Ich habe soeben zu Mittag gegessen. Es war reichlich spät, aber dafür selbstgemacht und fett. In dem Nest, das wir gestern verlassen mussten, hatten einige sehr Findige ein Schwein aufgetrieben und geschlachtet. Von ihrem Segen haben wir gegen Zigaretten etwas eingetauscht und heute davon gelebt. Ein Kochgeschirr voll Fett hatten wir auch noch. Das ist aber leider durch die Hüpferei auf den russischen Straßen ausgelaufen und hat unseren Gepäckraum völlig verschmutzt. Schade drum, aber man wird sich vielleicht noch an größere Verluste gewöhnen müssen. – Aber um auf das Essen zurückzukommen. Es mögen nicht ganz ein halbes Pfund gewesen sein. Ihr könnt es mir glauben, ein hartes Stück Arbeit war es, den Leckerbissen herunterzukriegen. Und zum Schluß war ein Schnaps ganz angenehm. Es geht mir bis jetzt auch gut. Man wird nur so faul vom vielen Essen, genau so geht es ja beim Schlafen. Heute habe ich während der ganzen Fahrt fest und tief geschlafen, trotz doller Straßen, Regen und sehr harten Kopfpolsters. Man gewöhnt sich eben so an die Schaukelbewegungen, daß es dem Schlaf nichts mehr ausmacht.
3.8.
Wieder darf ich einen Ruhetag so ausgestalten, wie ich es gerne will. Wenn man aber wenig zu tun hat, dann ist die Arbeit bald erschöpft und der restliche Tag wird buchstäblich mit Faulenzen verbracht. Ich habe mir das Leben als Funker doch viel anders vorgestellt. Die Ausbilder redeten vom Funkbetrieb, als würde man sich dabei totarbeiten. Ich habe aber bisher immer noch solche Trupps erwischt, die sehr wenig zu tun hatten. Es ist augenblicklich auch nicht viel los. Und da feste Funkverbindungen vorhanden sind, nehmen die uns die Arbeit ab.
4.8.
Nun ging es wieder weiter vor. Heute abend ist der Einsatz dann beendet und dann wird die alte Stellung wieder bezogen. Es ist ein richtiges Zigeunerleben, was man führt. Alles brauchbare wird mitgenommen, ohne Rücksicht, ob es noch jemanden gehört. C’est la guerre. Nach und kommen die Russen und die schonen ja auch nicht. Warum soll denen so viel in die Hände fallen.
5.8.44.
Es wird nun ein ganzer Roman. Und Euch wäre doch eine kurze Tagesnachricht, die jeden Tag abgeht viel lieber. Das geht aber leider nicht zu machen. Ihr müßt Euch eben genau so daran gewöhnen wie ich, alles so hinzunehmen wie es kommt. Das ist nun einmal das Los der Soldaten und derer, die mit ihnen zusammen gehören. Mutter, Du darfst mir noch einmal schreiben, wie sich der tapfere Soldatenvater macht.
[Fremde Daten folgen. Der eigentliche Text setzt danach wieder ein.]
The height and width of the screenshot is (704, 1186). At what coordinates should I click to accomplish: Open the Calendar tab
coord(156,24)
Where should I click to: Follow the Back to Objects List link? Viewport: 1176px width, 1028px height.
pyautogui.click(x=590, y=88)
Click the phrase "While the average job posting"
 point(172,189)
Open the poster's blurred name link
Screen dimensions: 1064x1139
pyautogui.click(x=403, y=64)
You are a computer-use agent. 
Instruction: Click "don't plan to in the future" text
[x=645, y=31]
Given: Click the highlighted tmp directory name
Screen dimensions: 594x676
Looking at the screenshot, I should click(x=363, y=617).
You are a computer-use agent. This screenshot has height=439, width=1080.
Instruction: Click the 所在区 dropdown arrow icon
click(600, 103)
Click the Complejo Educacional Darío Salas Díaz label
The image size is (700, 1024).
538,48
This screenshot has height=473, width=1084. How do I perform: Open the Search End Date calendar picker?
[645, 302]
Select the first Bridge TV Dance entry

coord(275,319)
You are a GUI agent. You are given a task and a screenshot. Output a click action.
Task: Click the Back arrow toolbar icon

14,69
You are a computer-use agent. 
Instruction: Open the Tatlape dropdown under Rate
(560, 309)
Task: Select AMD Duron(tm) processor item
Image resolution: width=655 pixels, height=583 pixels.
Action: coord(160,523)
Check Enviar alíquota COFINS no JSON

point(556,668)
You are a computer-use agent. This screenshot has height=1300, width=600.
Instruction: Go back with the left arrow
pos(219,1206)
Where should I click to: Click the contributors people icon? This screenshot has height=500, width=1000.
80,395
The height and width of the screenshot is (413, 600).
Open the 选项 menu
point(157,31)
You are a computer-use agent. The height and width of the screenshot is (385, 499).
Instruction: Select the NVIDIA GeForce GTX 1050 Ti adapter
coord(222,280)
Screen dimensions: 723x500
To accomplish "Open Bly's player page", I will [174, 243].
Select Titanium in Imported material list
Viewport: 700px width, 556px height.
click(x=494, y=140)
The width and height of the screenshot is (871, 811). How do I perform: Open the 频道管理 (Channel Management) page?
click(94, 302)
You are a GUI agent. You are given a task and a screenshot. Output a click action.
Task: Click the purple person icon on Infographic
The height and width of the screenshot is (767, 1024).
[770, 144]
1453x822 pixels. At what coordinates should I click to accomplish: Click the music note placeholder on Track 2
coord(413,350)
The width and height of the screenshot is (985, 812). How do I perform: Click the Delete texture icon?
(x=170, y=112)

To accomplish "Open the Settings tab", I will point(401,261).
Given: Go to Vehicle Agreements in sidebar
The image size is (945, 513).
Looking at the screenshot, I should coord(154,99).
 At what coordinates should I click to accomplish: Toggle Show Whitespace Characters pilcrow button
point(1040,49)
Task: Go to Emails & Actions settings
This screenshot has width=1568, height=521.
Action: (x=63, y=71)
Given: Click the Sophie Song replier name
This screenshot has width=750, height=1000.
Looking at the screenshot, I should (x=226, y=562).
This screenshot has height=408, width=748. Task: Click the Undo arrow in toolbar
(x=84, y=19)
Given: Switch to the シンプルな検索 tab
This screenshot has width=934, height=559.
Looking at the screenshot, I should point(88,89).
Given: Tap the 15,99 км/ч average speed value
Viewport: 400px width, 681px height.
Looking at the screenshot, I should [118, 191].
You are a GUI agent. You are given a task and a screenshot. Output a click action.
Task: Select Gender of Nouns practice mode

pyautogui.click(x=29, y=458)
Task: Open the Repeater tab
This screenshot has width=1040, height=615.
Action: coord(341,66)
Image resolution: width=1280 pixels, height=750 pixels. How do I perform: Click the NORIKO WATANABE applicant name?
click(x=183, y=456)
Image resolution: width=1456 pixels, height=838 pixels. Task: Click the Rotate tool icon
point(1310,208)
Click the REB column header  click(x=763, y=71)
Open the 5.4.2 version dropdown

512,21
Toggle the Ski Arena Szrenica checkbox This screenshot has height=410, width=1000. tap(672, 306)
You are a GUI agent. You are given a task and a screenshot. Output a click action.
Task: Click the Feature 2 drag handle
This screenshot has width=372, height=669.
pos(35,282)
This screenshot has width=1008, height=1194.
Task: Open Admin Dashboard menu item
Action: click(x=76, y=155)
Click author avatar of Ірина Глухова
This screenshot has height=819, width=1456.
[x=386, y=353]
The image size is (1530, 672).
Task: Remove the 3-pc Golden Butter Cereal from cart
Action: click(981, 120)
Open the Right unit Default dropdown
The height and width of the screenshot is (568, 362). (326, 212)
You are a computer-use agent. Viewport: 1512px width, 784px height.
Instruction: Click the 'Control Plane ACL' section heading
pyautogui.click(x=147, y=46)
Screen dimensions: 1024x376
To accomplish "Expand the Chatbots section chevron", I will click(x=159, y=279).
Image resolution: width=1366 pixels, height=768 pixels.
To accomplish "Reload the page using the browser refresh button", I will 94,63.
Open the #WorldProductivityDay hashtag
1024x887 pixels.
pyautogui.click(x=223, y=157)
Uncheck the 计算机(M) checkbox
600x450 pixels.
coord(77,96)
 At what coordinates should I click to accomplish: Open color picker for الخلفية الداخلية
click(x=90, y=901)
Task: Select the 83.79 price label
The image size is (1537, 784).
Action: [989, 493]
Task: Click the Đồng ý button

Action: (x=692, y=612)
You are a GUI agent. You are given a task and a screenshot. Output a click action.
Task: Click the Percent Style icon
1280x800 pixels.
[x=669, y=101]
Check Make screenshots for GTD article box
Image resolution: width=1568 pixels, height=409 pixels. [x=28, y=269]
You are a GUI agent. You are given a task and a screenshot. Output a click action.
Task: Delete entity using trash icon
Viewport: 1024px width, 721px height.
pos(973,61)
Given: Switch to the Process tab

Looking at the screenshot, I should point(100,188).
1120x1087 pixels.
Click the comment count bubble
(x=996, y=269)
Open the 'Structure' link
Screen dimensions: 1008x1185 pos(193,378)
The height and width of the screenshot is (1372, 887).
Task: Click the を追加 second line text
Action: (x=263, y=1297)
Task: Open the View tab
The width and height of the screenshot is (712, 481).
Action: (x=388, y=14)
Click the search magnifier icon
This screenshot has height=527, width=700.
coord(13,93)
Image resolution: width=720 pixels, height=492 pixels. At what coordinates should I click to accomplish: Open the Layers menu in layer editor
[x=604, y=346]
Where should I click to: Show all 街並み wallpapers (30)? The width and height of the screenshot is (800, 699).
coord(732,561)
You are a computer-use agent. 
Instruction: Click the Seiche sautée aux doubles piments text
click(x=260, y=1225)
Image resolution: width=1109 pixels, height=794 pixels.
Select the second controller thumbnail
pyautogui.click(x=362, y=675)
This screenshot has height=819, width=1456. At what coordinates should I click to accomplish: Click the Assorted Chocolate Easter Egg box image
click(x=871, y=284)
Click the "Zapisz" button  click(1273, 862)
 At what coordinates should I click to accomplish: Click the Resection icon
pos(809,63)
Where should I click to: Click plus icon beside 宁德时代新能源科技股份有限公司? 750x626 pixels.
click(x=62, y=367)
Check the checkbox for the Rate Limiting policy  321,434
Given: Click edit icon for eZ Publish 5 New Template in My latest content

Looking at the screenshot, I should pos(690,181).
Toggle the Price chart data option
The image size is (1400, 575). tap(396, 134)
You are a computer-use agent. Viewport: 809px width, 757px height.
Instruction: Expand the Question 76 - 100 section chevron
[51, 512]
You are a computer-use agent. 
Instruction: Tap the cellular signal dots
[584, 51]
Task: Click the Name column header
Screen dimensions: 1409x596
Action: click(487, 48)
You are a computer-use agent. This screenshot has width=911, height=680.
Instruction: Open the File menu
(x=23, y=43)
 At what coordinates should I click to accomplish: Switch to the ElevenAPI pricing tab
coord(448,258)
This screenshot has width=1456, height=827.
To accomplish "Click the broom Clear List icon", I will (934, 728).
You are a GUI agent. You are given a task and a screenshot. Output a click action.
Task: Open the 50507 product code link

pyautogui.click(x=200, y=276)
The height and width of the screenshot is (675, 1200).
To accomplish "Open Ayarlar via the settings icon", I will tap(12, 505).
Es herrscht heute endlich einmal das Wetter, was für ein annehmbares Leben nötig ist. Die Sonne schient und dazu weht ein kleines Lüftchen. Der Tag begann für mich schon um 0400 Uhr. Aber von 0700 – 1400 habe ich mich dann wieder hingelegt und fest geschlafen. Alle Menschen in der Heimat müßten, wenn die Fronten fest wären, einmal so 20 km hinter die HKL geschickt werden. Ich glaube, dort ist es ruhiger als in den Heimatkriegsgebieten. – Ihr müßtet mich eigentlich einmal in meiner jetzigen Umgebung sehen. Wenn es Wagen etwas länger in einer Ortschaft steht, paßt er sich völlig den dortigen Verhältnissen an, er bekommt auch eine polnische Wirtschaft. Überall hängt etwas zum Trocknen, liegen Decken und Mäntel herum, steht etwas Essen und über allem schweben, kriechen und sitzen Fliegen. In Polen ist das nur die Sorte Stuben- und Stechfliegen. Die dicken grünblauen Brummer, die es bei uns gibt, habe ich hier noch nicht feststellen können. Die anderen sind dafür in größerer Anzahl da. Ihretwegen muß man immer ein Hemd anhaben. Die Sonne läßt sich nicht ausnutzen, denn sonst krabbelt es gleich auf dem ganzen Körper von diesem Geschmeiß. Und da wir gerade von Insekten reden, kann ich Euch mitteilen, daß ich meinen ersten Floh wieder losgeworden bin. Er hat mich besonders an den Waden bearbeitet. Bei einer ganz gründlichen Wäsche wobei ich die Hose ausgezogen hatte, ist er wohl entsprungen. – Ihr könnt mir bei Gelegenheit auch einmal ein Stück bessere Seife schicken. Ich habe 2 Stück von der Seife, die Vater vom Friseur bekommen hat, mitgenommen. Ein solch Stück reicht 14 Tage. Ich hoffe, daß bis dahin der Antwortbrief eingetroffen ist. Sonst ist als Reserve noch ein Stück Kriegsrasierseife vorhanden. Im Übrigen geht es mir gut. Ich warte nur auf Post von Euch. Hoffentlich hat der Iwan sie augenblicklich nicht. Und wenn sie noch unterwegs sein sollte, dann muß sie ja einen großen Umweg nach Südosten machen. Nun geht der Brief endlich weg. Ich grüße Euch herzlich und hoffe, daß bald Nachricht von Euch kommt.